Count only the lines of the records that hold "Find", then give the number without any other words.

→ **TASK MATERIAL**
>>>

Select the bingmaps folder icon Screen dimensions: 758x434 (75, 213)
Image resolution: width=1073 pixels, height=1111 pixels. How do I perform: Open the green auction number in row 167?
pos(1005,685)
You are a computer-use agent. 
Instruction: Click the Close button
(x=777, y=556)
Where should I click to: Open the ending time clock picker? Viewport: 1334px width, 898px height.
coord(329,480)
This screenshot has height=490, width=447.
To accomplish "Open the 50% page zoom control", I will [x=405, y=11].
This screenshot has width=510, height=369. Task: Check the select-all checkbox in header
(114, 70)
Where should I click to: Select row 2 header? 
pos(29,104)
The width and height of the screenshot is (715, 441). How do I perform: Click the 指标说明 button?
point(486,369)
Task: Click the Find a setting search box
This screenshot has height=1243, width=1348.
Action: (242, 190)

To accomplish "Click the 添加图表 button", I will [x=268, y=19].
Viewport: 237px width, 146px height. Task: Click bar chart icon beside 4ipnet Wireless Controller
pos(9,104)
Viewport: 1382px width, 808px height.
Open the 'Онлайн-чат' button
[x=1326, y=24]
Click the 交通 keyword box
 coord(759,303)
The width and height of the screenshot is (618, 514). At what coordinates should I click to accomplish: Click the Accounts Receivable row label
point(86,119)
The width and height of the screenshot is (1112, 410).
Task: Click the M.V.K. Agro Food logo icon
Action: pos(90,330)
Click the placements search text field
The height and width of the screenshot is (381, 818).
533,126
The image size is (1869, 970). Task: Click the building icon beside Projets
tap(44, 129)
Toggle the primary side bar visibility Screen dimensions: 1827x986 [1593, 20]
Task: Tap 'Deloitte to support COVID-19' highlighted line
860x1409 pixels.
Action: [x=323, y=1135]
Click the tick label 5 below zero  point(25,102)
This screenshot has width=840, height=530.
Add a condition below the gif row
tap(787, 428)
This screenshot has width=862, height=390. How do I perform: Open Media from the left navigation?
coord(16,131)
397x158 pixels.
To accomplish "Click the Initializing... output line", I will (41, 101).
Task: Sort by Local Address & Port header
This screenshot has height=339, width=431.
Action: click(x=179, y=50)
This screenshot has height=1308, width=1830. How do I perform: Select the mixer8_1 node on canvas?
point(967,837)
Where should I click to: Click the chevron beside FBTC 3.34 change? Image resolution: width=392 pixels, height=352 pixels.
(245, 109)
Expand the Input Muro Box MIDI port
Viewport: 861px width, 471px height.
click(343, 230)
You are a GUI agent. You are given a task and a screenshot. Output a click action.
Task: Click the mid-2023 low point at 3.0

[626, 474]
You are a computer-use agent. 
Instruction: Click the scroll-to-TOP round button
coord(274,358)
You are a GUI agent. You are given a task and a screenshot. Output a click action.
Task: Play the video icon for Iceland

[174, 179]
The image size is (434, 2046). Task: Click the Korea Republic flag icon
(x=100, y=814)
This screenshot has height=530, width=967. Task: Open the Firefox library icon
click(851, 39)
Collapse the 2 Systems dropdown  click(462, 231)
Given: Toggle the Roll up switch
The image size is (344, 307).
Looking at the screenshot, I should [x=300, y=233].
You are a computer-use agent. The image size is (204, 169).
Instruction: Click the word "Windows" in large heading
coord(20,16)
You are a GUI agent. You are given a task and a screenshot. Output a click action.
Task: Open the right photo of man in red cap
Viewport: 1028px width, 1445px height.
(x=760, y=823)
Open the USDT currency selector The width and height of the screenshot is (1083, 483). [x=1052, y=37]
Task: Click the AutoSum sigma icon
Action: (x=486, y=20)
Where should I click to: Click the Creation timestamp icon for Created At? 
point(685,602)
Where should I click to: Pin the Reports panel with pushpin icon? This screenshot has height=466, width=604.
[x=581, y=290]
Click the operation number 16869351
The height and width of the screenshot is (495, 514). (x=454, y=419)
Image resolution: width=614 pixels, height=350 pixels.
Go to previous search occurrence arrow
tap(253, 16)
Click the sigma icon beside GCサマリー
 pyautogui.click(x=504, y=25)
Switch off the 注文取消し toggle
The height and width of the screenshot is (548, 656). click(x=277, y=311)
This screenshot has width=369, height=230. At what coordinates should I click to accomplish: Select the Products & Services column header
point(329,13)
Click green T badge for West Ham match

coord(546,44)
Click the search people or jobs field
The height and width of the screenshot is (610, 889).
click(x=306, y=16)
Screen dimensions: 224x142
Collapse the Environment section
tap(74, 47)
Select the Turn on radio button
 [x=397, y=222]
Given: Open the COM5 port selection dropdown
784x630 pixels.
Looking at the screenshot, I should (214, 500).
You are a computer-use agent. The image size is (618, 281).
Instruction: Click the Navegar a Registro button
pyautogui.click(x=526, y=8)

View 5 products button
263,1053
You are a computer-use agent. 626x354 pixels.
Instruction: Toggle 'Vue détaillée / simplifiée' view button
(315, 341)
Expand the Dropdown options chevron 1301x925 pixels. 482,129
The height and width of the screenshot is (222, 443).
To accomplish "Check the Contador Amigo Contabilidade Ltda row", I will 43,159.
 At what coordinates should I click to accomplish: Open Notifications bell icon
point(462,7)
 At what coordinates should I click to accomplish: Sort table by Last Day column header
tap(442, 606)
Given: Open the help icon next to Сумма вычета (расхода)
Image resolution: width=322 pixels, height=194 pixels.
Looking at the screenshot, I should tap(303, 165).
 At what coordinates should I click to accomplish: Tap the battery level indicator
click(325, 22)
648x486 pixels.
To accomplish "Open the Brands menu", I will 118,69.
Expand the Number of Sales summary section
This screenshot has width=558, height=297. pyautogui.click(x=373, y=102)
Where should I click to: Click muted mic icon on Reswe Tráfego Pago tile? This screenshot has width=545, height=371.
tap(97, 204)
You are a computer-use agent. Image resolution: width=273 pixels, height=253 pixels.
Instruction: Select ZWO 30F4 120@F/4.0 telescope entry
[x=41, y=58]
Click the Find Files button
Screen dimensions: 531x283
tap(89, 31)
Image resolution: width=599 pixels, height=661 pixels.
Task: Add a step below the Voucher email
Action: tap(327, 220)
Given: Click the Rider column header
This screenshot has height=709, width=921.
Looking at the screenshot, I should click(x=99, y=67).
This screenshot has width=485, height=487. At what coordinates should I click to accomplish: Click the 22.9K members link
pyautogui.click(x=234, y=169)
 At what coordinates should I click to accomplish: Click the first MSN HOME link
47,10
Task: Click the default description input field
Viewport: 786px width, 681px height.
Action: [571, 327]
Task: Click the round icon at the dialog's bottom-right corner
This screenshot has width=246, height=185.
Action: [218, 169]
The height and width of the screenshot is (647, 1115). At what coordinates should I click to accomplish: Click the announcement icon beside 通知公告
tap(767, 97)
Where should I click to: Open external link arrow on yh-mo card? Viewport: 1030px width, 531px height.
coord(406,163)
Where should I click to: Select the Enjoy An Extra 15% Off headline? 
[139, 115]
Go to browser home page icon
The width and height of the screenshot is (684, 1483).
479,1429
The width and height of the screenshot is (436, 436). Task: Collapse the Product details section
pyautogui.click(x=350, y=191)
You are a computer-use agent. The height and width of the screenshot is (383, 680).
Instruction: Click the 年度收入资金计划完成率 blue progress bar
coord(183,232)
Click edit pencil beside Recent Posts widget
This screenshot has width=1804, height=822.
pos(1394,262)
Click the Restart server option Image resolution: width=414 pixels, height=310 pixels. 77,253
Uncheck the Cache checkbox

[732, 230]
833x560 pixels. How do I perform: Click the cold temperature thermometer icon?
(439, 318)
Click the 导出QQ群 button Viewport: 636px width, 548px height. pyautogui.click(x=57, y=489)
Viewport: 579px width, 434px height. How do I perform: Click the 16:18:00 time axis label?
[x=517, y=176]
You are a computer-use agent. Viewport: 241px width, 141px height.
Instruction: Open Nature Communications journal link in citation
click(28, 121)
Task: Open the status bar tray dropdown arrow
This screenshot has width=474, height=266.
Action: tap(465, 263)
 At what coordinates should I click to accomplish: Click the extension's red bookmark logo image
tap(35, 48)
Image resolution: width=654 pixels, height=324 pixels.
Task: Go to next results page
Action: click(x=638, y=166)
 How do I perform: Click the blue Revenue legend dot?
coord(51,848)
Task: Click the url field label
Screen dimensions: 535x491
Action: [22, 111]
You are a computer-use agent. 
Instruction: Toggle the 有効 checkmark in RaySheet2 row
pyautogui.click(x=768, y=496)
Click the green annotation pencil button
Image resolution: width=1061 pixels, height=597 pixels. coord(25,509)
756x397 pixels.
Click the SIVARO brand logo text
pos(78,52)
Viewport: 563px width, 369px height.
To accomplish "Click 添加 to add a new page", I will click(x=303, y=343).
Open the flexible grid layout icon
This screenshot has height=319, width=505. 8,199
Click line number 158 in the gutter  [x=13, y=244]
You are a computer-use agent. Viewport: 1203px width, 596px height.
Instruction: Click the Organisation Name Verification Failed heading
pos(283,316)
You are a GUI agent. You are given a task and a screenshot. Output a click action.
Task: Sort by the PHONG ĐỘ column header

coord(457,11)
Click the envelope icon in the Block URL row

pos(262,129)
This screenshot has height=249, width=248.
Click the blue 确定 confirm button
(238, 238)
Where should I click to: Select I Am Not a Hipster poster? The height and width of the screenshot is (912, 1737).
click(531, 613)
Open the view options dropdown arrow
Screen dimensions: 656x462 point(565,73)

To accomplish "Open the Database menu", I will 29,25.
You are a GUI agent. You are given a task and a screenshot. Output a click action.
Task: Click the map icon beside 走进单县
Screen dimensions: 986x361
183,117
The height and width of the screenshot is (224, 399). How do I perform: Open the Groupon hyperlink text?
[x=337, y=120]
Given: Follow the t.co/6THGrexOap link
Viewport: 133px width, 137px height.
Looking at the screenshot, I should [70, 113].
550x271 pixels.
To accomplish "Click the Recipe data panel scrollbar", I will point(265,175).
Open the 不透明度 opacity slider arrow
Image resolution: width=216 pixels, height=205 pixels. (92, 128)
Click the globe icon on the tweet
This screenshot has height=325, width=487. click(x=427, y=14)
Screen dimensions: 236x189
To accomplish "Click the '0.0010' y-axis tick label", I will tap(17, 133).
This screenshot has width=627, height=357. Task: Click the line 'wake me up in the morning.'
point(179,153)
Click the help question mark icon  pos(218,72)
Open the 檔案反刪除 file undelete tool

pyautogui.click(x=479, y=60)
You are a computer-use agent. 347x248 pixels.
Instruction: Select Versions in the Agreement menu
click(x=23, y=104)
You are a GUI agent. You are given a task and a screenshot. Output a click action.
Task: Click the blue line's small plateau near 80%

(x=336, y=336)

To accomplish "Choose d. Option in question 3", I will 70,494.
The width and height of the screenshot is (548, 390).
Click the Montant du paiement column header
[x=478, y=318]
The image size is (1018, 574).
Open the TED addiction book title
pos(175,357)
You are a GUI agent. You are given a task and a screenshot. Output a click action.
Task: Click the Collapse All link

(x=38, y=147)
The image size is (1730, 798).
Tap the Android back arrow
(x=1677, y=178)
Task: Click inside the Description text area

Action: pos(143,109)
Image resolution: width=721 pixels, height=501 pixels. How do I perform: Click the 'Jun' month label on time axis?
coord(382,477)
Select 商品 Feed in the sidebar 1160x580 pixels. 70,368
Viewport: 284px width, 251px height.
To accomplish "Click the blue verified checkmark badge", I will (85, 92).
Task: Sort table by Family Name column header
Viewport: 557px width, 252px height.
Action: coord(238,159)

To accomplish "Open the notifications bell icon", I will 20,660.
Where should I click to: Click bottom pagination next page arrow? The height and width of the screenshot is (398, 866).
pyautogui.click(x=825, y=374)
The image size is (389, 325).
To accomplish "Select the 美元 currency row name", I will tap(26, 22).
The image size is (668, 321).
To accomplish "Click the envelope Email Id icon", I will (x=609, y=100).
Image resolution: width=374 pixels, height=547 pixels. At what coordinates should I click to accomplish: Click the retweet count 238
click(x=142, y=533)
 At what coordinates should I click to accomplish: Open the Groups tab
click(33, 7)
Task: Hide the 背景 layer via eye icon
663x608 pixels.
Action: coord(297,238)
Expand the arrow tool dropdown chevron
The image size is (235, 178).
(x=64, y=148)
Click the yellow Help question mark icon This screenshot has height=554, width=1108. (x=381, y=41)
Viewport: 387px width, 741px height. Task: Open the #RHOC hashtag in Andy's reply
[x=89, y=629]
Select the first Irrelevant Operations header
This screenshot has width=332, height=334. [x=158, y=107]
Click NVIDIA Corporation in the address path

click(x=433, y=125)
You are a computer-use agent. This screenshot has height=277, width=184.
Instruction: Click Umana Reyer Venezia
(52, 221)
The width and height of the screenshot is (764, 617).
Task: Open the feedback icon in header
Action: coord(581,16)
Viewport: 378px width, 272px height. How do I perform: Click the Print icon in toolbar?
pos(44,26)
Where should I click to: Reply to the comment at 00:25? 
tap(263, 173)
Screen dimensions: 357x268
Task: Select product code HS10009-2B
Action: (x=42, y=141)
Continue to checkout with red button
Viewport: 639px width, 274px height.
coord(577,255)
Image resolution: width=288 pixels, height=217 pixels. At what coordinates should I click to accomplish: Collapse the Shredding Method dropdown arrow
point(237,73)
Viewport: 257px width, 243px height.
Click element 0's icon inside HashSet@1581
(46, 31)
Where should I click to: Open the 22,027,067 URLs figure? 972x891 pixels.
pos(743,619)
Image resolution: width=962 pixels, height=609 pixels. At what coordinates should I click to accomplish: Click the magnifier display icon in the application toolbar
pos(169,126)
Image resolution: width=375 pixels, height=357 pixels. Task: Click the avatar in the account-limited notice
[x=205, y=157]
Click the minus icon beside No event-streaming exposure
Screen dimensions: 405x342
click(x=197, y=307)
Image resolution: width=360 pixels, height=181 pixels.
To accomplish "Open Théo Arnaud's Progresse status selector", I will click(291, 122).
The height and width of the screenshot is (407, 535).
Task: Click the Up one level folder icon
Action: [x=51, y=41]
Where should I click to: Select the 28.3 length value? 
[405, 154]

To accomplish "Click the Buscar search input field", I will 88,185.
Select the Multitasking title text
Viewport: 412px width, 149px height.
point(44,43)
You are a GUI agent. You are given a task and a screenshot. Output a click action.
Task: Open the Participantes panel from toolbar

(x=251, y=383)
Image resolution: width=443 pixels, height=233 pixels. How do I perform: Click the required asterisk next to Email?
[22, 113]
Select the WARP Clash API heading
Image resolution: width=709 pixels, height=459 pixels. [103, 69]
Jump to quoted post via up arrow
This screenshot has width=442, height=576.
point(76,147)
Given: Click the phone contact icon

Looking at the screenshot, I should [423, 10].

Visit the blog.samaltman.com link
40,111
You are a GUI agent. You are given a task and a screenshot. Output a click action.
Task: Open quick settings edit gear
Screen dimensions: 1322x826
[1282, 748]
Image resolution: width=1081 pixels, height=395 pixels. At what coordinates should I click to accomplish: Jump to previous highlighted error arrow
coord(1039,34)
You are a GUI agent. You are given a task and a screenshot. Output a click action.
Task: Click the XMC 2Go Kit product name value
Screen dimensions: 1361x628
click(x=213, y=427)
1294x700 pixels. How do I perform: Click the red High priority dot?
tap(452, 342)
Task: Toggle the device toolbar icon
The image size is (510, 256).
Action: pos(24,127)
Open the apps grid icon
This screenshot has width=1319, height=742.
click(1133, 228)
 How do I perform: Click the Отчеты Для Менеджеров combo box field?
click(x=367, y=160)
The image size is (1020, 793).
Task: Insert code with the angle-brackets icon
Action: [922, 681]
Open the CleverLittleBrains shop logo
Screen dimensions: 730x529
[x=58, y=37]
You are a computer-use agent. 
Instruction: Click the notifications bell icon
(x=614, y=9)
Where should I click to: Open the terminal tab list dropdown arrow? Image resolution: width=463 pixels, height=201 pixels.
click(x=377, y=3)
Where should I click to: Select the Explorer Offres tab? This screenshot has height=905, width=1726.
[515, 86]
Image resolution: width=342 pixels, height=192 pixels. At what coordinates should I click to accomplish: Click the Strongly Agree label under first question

<<<

→ **SOLVED PROBLEM**
2